Like ace John Lackey the night before, Weaver received a rousing standing ovation when he departed in the eighth, waving his cap to the crowd and snapping his glove toward his parents, who were seated behind home plate.
Weaver, who mixed his fastball with slow curves and changeups, then sought out Lackey, who threw 7 1/3 shutout innings in Thursday night’s 5-0 victory, and thanked him for setting the tone.
“You can’t help but take some momentum from him,” Weaver said.
The Red Sox have no momentum, having hit .131 (eight for 61) and scored one run in the two games in Anaheim. They lost with their ace, Jon Lester, pitching Thursday night. They lost with Beckett, who has one of baseball’s best playoff pedigrees, Friday night.
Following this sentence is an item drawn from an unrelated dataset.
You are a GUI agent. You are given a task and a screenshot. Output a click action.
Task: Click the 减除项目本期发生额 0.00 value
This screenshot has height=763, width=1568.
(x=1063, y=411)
But the Red Sox, who eliminated the Angels in the 2004, 2007 and 2008 division series, going 9-1 in those games, know a little something about resurrections.
They’re the only major league team that has come back from a 3-0 deficit to win a seven-game series, over the New York Yankees in the 2004 AL championship series.
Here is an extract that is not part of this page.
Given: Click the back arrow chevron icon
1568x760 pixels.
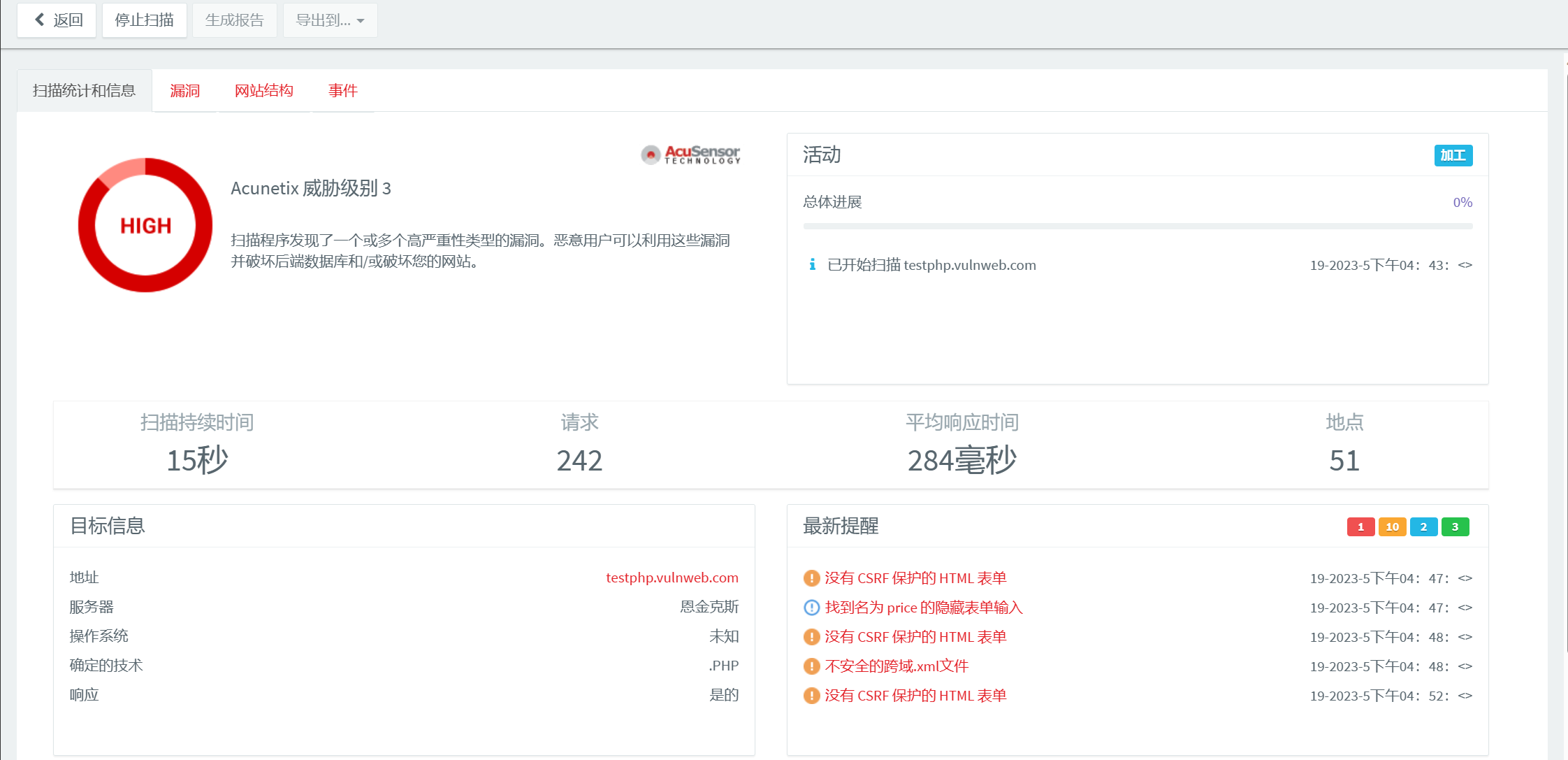Looking at the screenshot, I should tap(40, 20).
“I’d rather not be down 0-2 because the team we’re playing is really good,” Boston Manager Terry Francona said. “But until they tell us to go home, we’ll take our team and keep going.”
Beckett, who hadn’t lost in the postseason since Game 3 of the 2003 World Series when he was with the Florida Marlins, matched Weaver through six innings, the score tied, 1-1.
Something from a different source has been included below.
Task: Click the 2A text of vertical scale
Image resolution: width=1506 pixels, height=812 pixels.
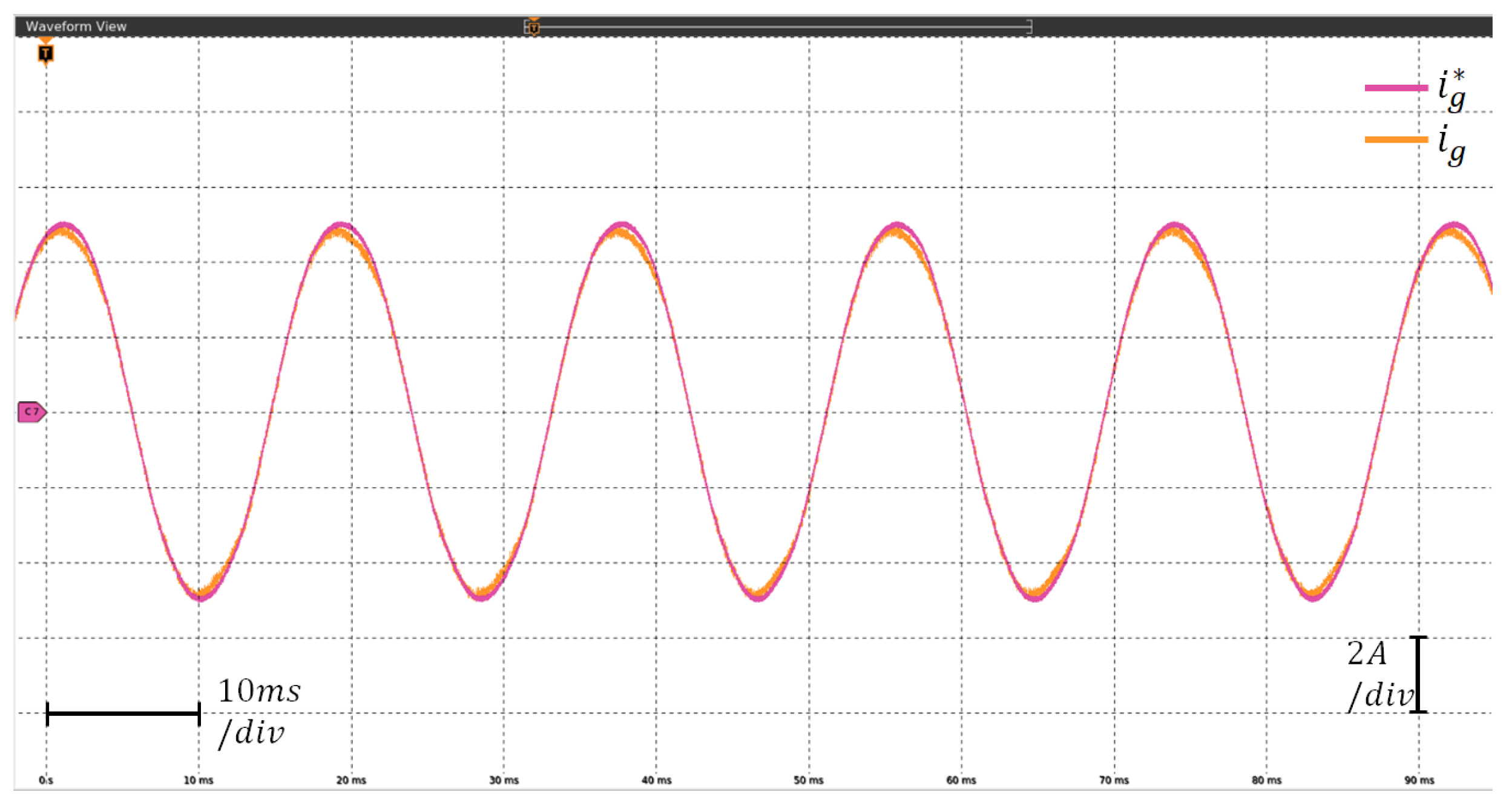Action: (x=1367, y=654)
Jacoby Ellsbury tripled and scored on Victor Martinez’s single in the top of the fourth for a 1-0 Boston lead, and Bobby Abreu singled, Vladimir Guerrero delivered a run-and-hit single, and Kendry Morales hit a sacrifice fly in the bottom of the fourth to make it 1-1.
Then the Angels went into role-reversal mode in the seventh. Guerrero, the free-swinging slugger who’s rarely met a pitch he couldn’t hack at, drew a leadoff walk.
Pinch-runner Howie Kendrick stole second. Morales flied to left and Juan Rivera grounded out, but Izturis, who entered with a .370 average (10 for 27) against Beckett and a career .327 average with runners in scoring position, lined a run-scoring single to center.
Izturis stole second, and Mike Napoli took one for the team, stealing a page out of Cal State Fullerton’s playbook and letting a high breaking ball hit him in the left shoulder.
Beckett argued that Napoli made no attempt to get out of the way. Umpire CB Bucknor disagreed.
“It was a curveball that I didn’t think was going to hit him unless he leaned into it,” Beckett said. “But it doesn’t matter if the umpire won’t listen to you.”
Said Napoli: “I didn’t lean into it. I turned my body away to protect myself. I just didn’t get out of the way.”
Said center fielder Torii Hunter: “He took it like a champ.”
Napoli took first, and both runners scored when Aybar, not known for his power, ripped his triple far over the head of Ellsbury in center for a 4-1 lead.
“We’re like that,” Angels batting coach Mickey Hatcher said. “We’ll go 0-0-0 and then a four-spot, 0-0-0 and a three-spot. We have a tendency to break out one inning and feed off each other.”